-- START OF Passage provided --
I initially intended to just suggest how you might do that, but in
trying to figure out what to suggest I ended up with the patch below.
This still needs some more work - I was initially testing this with an
asm file containing ~35 nop instructions, and just scrolling that up
and down, and this worked fine.
But then I took a look at:
https://sourceware.org/bugzilla/show_bug.cgi?id=9765
and tried scrolling up and down in a helloworld binary. For some
reason on _that_ test the scrolling seems to get "stuck" at the end,
and when I use Page-Up to scroll up I see the test get "stuck"
alternating between two addresses and not actually making progress at
scrolling up.
In summary, I think the patch below would be a good starting point,
but it needs some more work to fix the last few nits. I'll take a
look at this tomorrow or Sunday.
[ NOTE: I've been using Pedro's patch to prevent exceptions entering
readline in my tree too. ]
Feedback welcome,
Thanks,
Andrew
---
commit 354f0a9f7a9c0edfb862d43656c21119fe9007e2
Author: Andrew Burgess <andrew.burgess@embecosm.com>
Date: Sat Jan 11 01:38:28 2020 +0000
gdb/tui: Make asm window handle reading invalid memory
When scrolling the asm window, if we try to disassemble invalid memory
this should not prevent the window displaying something sane for those
addresses that can be disassembled.x
gdb/ChangeLog:
* tui/tui-disasm.c (tui_disassemble): Update header comment,
remove unneeded parameter, add try/catch around gdb_print_insn,
rewrite to add items to asm_lines vector.
(tui_find_disassembly_address): Don't assume the length of
asm_lines after calling tui_disassemble, update for changes in
tui_disassemble API.
(tui_disasm_window::set_contents): Likewise.
Change-Id: I292f4b8d571516ca8b25d9d60c85228c98222086
diff --git a/gdb/tui/tui-disasm.c b/gdb/tui/tui-disasm.c
index 98c691f3387..eeecaec43bf 100644
--- a/gdb/tui/tui-disasm.c
+++ b/gdb/tui/tui-disasm.c
@@ -81,13 +81,21 @@ len_without_escapes (const std::string &str)
return len;
}
-/* Function to set the disassembly window's content.
- Disassemble count lines starting at pc.
-- END OF Passage provided --
-- START OF Data records --
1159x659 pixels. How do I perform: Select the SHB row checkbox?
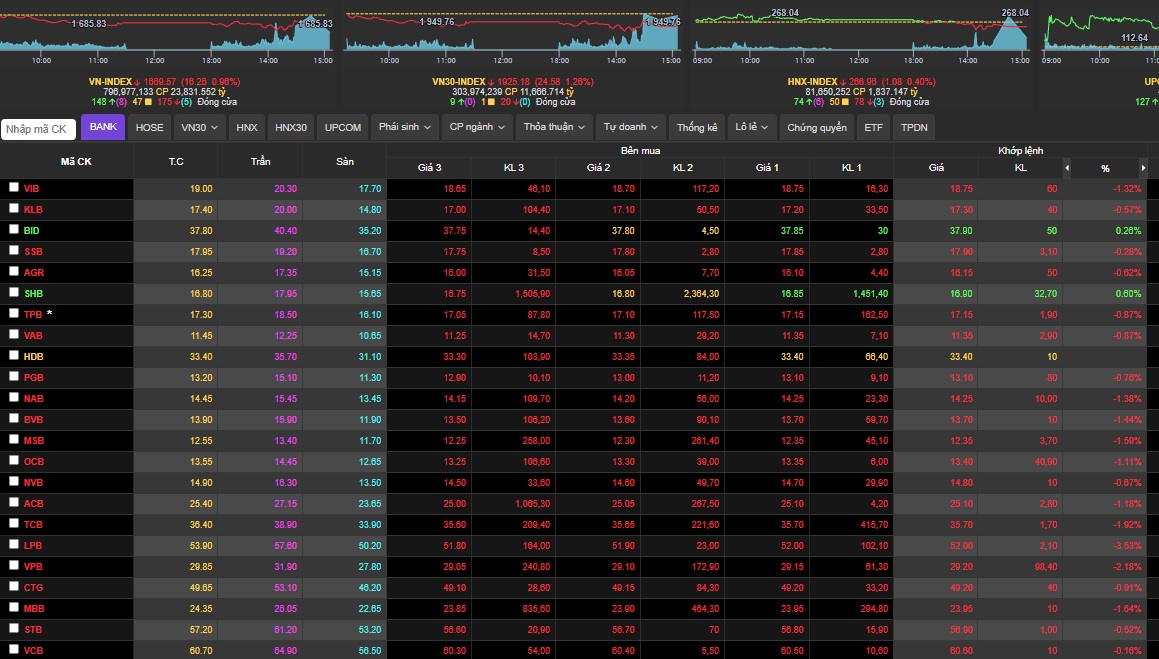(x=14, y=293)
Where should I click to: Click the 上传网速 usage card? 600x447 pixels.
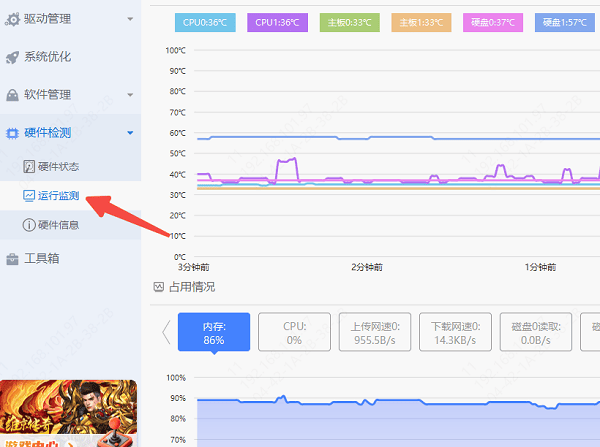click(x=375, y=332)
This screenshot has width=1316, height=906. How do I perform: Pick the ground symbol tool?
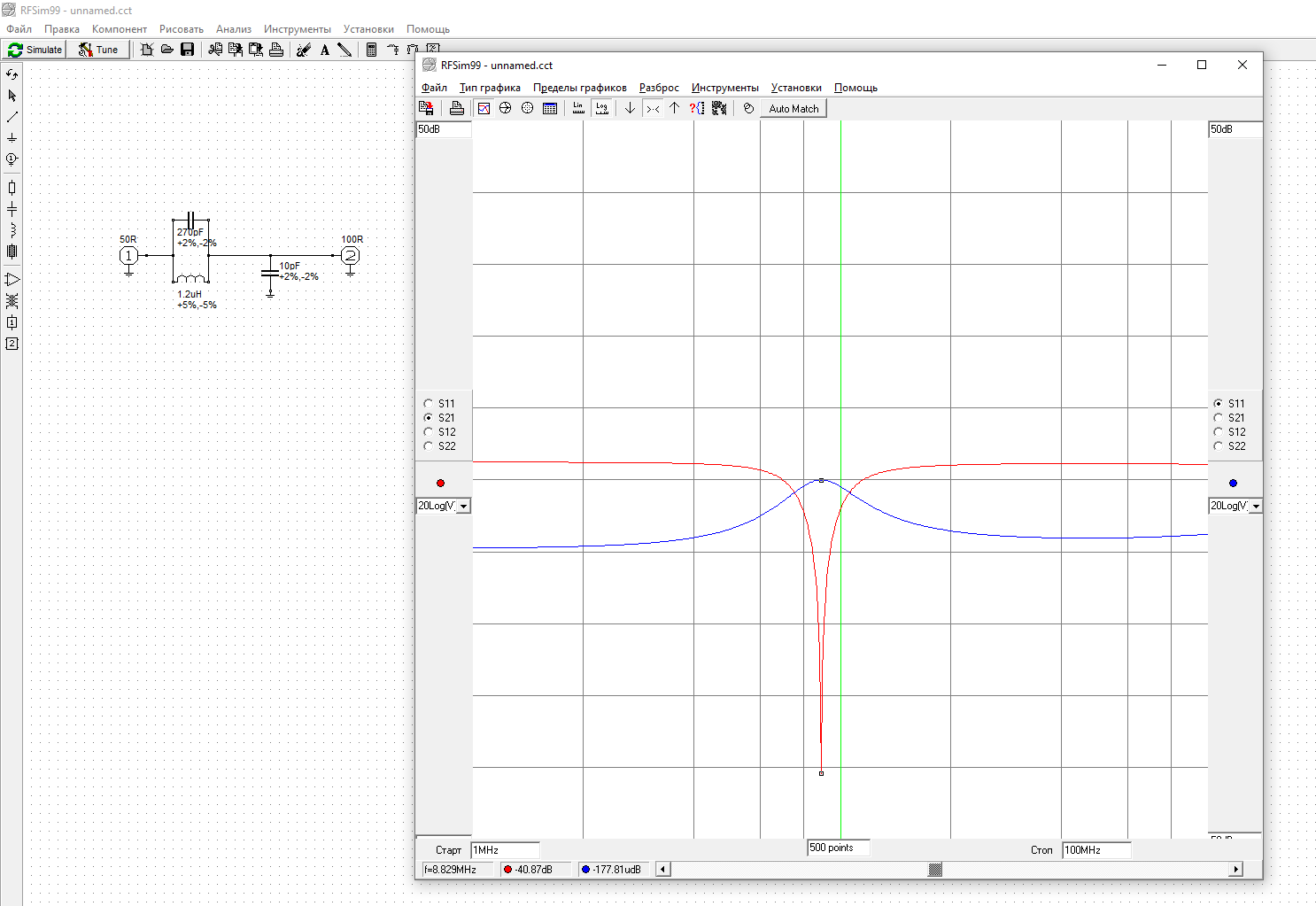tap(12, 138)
-- END OF Data records --
* Stated exercise 1 *
From the ChangeLog in the gdb asm-window patch message above, list every change made to tui_disassemble.
* Stated exercise 2 *
Resume the gdb asm-window patch message from its last line, carrying on with the diff of gdb/tui/tui-disasm.c.

* Exercise response 1 *
- Update header comment
- Remove unneeded parameter
- Add try/catch around gdb_print_insn
- Rewrite to add items to asm_lines vector

* Exercise response 2 *
- Return address of the count'th instruction after pc. */
+/* Function to disassemble up to COUNT instructions starting from address
+ PC into the ASM_LINES vector. Return the address of the count'th
+ instruction after pc. When ADDR_SIZE is non-null then place the
+ maximum size of an address and label into the value pointed to by
+ ADDR_SIZE, and set the addr_size field on each item in ASM_LINES,
+ otherwise the addr_size fields within asm_lines are undefined.
+
+ It is worth noting that ASM_LINES might not have COUNT entries when
+ this function returns. If the disassembly is truncated for some other
+ reason, for example, we hit invalid memory, then ASM_LINES can have
+ fewer entries than requested. */
static CORE_ADDR
tui_disassemble (struct gdbarch *gdbarch,
std::vector<tui_asm_line> &asm_lines,
- CORE_ADDR pc, int pos, int count,
+ CORE_ADDR pc, int count,
size_t *addr_size = nullptr)
{
bool term_out = source_styling && gdb_stdout->can_emit_style_escape ();
@@ -96,10 +104,31 @@ tui_disassemble (struct gdbarch *gdbarch,
/* Now construct each line. */
for (int i = 0; i < count; ++i)
{
- print_address (gdbarch, pc, &gdb_dis_out);
- asm_lines[pos + i].addr = pc;
- asm_lines[pos + i].addr_string = std::move (gdb_dis_out.string ());
+ tui_asm_line tal;
+ CORE_ADDR orig_pc = pc;
+ try
+ {
+ pc = pc + gdb_print_insn (gdbarch, pc, &gdb_dis_out, NULL);
+ }
+ catch (const gdb_exception &except)
+ {
+ /* If pc points to an invalid address then we'll catch a
+ MEMORY_ERROR here, this should stop the disassembly, but
+ otherwise is fine. */
+ if (except.error != MEMORY_ERROR)
+ throw;
+ return pc;
+ }
+
+ /* Capture the disassembled instruction. */
+ tal.insn = std::move (gdb_dis_out.string ());
+ gdb_dis_out.clear ();
+
+ /* And capture the address the instruction is at. */
+ tal.addr = orig_pc;
+ print_address (gdbarch, orig_pc, &gdb_dis_out);
+ tal.addr_string = std::move (gdb_dis_out.string ());
gdb_dis_out.clear ();
if (addr_size != nullptr)
@@ -107,19 +136,14 @@ tui_disassemble (struct gdbarch *gdbarch,
size_t new_size;
if (term_out)
- new_size = len_without_escapes (asm_lines[pos + i].addr_string);
+ new_size = len_without_escapes (tal.addr_string);
else
- new_size = asm_lines[pos + i].addr_string.size ();
+ new_size = tal.addr_string.size ();
*addr_size = std::max (*addr_size, new_size);
- asm_lines[pos + i].addr_size = new_size;
+ tal.addr_size = new_size;
}
- pc = pc + gdb_print_insn (gdbarch, pc, &gdb_dis_out, NULL);
-
- asm_lines[pos + i].insn = std::move (gdb_dis_out.string ());
-
- /* Reset the buffer to empty. */
- gdb_dis_out.clear ();
+ asm_lines.push_back (tal);
}
return pc;
}
@@ -137,41 +161,54 @@ tui_find_disassembly_address (struct gdbarch *gdbarch, CORE_ADDR pc, int from)
if (max_lines <= 1)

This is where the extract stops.